Please copy out all the records below line for line, keeping every word, number, and mark of punctuation unchanged.
....
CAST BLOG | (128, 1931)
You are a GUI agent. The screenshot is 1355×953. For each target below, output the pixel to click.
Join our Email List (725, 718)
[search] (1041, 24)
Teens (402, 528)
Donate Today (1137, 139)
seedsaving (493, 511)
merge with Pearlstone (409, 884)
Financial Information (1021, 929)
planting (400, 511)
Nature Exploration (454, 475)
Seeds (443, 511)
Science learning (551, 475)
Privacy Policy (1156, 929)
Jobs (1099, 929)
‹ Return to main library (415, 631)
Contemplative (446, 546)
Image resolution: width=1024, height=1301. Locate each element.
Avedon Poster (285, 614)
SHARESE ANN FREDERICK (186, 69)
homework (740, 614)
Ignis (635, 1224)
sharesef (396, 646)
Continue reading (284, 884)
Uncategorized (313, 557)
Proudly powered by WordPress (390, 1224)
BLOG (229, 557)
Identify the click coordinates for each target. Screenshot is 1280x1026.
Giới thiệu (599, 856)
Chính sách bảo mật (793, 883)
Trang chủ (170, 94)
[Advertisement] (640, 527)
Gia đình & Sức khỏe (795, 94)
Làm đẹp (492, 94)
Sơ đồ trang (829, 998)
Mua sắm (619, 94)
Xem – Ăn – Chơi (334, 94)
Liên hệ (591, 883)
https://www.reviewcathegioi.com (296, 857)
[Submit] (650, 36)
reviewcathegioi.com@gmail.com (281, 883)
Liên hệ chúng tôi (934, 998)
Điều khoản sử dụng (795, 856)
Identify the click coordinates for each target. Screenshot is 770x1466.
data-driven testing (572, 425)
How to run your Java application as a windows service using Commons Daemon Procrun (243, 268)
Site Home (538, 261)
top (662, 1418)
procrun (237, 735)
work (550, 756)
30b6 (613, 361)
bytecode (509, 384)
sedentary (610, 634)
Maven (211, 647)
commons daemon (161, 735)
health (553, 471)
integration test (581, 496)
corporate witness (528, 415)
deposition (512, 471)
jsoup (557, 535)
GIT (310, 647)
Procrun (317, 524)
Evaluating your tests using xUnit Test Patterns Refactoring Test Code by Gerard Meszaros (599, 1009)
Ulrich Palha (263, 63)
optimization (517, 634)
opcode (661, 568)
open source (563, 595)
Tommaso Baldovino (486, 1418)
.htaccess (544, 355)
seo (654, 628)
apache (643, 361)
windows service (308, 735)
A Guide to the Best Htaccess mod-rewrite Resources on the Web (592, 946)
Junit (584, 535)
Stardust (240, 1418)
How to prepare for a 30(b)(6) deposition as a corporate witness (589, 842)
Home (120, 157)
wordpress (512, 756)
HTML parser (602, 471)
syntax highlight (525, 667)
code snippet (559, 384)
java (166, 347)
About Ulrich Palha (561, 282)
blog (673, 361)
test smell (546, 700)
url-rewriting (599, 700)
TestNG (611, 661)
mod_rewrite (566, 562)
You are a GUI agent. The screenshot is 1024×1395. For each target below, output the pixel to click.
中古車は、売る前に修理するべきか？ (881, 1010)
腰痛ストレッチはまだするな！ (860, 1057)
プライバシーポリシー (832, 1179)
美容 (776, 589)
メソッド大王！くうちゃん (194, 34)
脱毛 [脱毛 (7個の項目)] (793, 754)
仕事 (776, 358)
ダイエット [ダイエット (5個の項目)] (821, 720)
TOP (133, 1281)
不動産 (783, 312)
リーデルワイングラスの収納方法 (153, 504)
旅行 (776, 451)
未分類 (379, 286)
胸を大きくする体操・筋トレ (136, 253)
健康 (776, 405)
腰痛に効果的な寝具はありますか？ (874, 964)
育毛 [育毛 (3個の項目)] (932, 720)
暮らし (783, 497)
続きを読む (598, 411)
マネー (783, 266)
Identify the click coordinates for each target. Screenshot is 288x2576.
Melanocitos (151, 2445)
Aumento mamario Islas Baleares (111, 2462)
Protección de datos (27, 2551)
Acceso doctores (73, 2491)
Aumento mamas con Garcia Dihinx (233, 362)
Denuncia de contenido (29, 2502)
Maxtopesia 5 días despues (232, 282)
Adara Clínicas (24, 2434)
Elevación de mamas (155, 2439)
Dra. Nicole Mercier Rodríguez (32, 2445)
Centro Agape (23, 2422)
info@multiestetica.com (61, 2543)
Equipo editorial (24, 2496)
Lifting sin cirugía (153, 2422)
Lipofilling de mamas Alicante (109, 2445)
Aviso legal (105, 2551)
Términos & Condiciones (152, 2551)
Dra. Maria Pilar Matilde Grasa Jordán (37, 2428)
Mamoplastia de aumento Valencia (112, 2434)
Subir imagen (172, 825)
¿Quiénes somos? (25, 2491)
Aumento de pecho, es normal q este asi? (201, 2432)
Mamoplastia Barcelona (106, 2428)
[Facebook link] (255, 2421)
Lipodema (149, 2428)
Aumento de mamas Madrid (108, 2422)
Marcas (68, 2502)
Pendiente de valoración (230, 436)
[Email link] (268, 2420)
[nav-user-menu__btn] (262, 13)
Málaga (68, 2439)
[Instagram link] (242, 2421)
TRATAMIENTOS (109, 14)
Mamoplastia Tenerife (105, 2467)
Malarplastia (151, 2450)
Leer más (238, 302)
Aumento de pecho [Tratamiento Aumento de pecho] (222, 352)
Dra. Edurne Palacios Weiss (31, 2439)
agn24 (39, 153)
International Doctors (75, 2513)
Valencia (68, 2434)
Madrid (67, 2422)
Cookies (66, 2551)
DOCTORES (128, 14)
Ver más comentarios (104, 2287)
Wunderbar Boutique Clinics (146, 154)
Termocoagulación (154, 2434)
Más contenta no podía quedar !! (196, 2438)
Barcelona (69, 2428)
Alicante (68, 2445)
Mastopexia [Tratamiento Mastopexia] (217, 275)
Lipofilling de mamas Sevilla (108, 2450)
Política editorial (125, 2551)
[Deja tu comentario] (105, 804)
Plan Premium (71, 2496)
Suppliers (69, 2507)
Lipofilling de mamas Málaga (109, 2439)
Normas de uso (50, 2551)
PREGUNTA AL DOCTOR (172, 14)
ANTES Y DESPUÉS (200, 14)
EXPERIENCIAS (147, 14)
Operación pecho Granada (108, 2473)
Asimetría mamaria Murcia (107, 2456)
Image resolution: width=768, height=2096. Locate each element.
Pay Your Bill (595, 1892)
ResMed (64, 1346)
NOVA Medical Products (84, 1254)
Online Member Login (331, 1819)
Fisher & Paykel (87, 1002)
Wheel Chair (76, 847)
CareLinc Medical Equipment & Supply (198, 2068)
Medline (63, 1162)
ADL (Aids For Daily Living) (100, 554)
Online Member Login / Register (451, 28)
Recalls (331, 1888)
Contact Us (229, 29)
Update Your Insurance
....
> [EXPECTED ANSWER]
CAST BLOG | (128, 1931)
You are a GUI agent. The screenshot is 1355×953. For each target below, output the pixel to click.
Join our Email List (725, 718)
[search] (1041, 24)
Teens (402, 528)
Donate Today (1137, 139)
seedsaving (493, 511)
merge with Pearlstone (409, 884)
Financial Information (1021, 929)
planting (400, 511)
Nature Exploration (454, 475)
Seeds (443, 511)
Science learning (551, 475)
Privacy Policy (1156, 929)
Jobs (1099, 929)
‹ Return to main library (415, 631)
Contemplative (446, 546)
Image resolution: width=1024, height=1301. Locate each element.
Avedon Poster (285, 614)
SHARESE ANN FREDERICK (186, 69)
homework (740, 614)
Ignis (635, 1224)
sharesef (396, 646)
Continue reading (284, 884)
Uncategorized (313, 557)
Proudly powered by WordPress (390, 1224)
BLOG (229, 557)
Identify the click coordinates for each target. Screenshot is 1280x1026.
Giới thiệu (599, 856)
Chính sách bảo mật (793, 883)
Trang chủ (170, 94)
[Advertisement] (640, 527)
Gia đình & Sức khỏe (795, 94)
Làm đẹp (492, 94)
Sơ đồ trang (829, 998)
Mua sắm (619, 94)
Xem – Ăn – Chơi (334, 94)
Liên hệ (591, 883)
https://www.reviewcathegioi.com (296, 857)
[Submit] (650, 36)
reviewcathegioi.com@gmail.com (281, 883)
Liên hệ chúng tôi (934, 998)
Điều khoản sử dụng (795, 856)
Identify the click coordinates for each target. Screenshot is 770x1466.
data-driven testing (572, 425)
How to run your Java application as a windows service using Commons Daemon Procrun (243, 268)
Site Home (538, 261)
top (662, 1418)
procrun (237, 735)
work (550, 756)
30b6 (613, 361)
bytecode (509, 384)
sedentary (610, 634)
Maven (211, 647)
commons daemon (161, 735)
health (553, 471)
integration test (581, 496)
corporate witness (528, 415)
deposition (512, 471)
jsoup (557, 535)
GIT (310, 647)
Procrun (317, 524)
Evaluating your tests using xUnit Test Patterns Refactoring Test Code by Gerard Meszaros (599, 1009)
Ulrich Palha (263, 63)
optimization (517, 634)
opcode (661, 568)
open source (563, 595)
Tommaso Baldovino (486, 1418)
.htaccess (544, 355)
seo (654, 628)
apache (643, 361)
windows service (308, 735)
A Guide to the Best Htaccess mod-rewrite Resources on the Web (592, 946)
Junit (584, 535)
Stardust (240, 1418)
How to prepare for a 30(b)(6) deposition as a corporate witness (589, 842)
Home (120, 157)
wordpress (512, 756)
HTML parser (602, 471)
syntax highlight (525, 667)
code snippet (559, 384)
java (166, 347)
About Ulrich Palha (561, 282)
blog (673, 361)
test smell (546, 700)
url-rewriting (599, 700)
TestNG (611, 661)
mod_rewrite (566, 562)
You are a GUI agent. The screenshot is 1024×1395. For each target below, output the pixel to click.
中古車は、売る前に修理するべきか？ (881, 1010)
腰痛ストレッチはまだするな！ (860, 1057)
プライバシーポリシー (832, 1179)
美容 (776, 589)
メソッド大王！くうちゃん (194, 34)
脱毛 [脱毛 (7個の項目)] (793, 754)
仕事 (776, 358)
ダイエット [ダイエット (5個の項目)] (821, 720)
TOP (133, 1281)
不動産 (783, 312)
リーデルワイングラスの収納方法 (153, 504)
旅行 (776, 451)
未分類 (379, 286)
胸を大きくする体操・筋トレ (136, 253)
健康 (776, 405)
腰痛に効果的な寝具はありますか？ (874, 964)
育毛 [育毛 (3個の項目)] (932, 720)
暮らし (783, 497)
続きを読む (598, 411)
マネー (783, 266)
Identify the click coordinates for each target. Screenshot is 288x2576.
Melanocitos (151, 2445)
Aumento mamario Islas Baleares (111, 2462)
Protección de datos (27, 2551)
Acceso doctores (73, 2491)
Aumento mamas con Garcia Dihinx (233, 362)
Denuncia de contenido (29, 2502)
Maxtopesia 5 días despues (232, 282)
Adara Clínicas (24, 2434)
Elevación de mamas (155, 2439)
Dra. Nicole Mercier Rodríguez (32, 2445)
Centro Agape (23, 2422)
info@multiestetica.com (61, 2543)
Equipo editorial (24, 2496)
Lifting sin cirugía (153, 2422)
Lipofilling de mamas Alicante (109, 2445)
Aviso legal (105, 2551)
Términos & Condiciones (152, 2551)
Dra. Maria Pilar Matilde Grasa Jordán (37, 2428)
Mamoplastia de aumento Valencia (112, 2434)
Subir imagen (172, 825)
¿Quiénes somos? (25, 2491)
Aumento de pecho, es normal q este asi? (201, 2432)
Mamoplastia Barcelona (106, 2428)
[Facebook link] (255, 2421)
Lipodema (149, 2428)
Aumento de mamas Madrid (108, 2422)
Marcas (68, 2502)
Pendiente de valoración (230, 436)
[Email link] (268, 2420)
[nav-user-menu__btn] (262, 13)
Málaga (68, 2439)
[Instagram link] (242, 2421)
TRATAMIENTOS (109, 14)
Mamoplastia Tenerife (105, 2467)
Malarplastia (151, 2450)
Leer más (238, 302)
Aumento de pecho [Tratamiento Aumento de pecho] (222, 352)
Dra. Edurne Palacios Weiss (31, 2439)
agn24 (39, 153)
International Doctors (75, 2513)
Valencia (68, 2434)
Madrid (67, 2422)
Cookies (66, 2551)
DOCTORES (128, 14)
Ver más comentarios (104, 2287)
Wunderbar Boutique Clinics (146, 154)
Termocoagulación (154, 2434)
Más contenta no podía quedar !! (196, 2438)
Barcelona (69, 2428)
Alicante (68, 2445)
Mastopexia [Tratamiento Mastopexia] (217, 275)
Lipofilling de mamas Sevilla (108, 2450)
Política editorial (125, 2551)
[Deja tu comentario] (105, 804)
Plan Premium (71, 2496)
Suppliers (69, 2507)
Lipofilling de mamas Málaga (109, 2439)
Normas de uso (50, 2551)
PREGUNTA AL DOCTOR (172, 14)
ANTES Y DESPUÉS (200, 14)
EXPERIENCIAS (147, 14)
Operación pecho Granada (108, 2473)
Asimetría mamaria Murcia (107, 2456)
Image resolution: width=768, height=2096. Locate each element.
Pay Your Bill (595, 1892)
ResMed (64, 1346)
NOVA Medical Products (84, 1254)
Online Member Login (331, 1819)
Fisher & Paykel (87, 1002)
Wheel Chair (76, 847)
CareLinc Medical Equipment & Supply (198, 2068)
Medline (63, 1162)
ADL (Aids For Daily Living) (100, 554)
Online Member Login / Register (451, 28)
Recalls (331, 1888)
Contact Us (229, 29)
Update Your Insurance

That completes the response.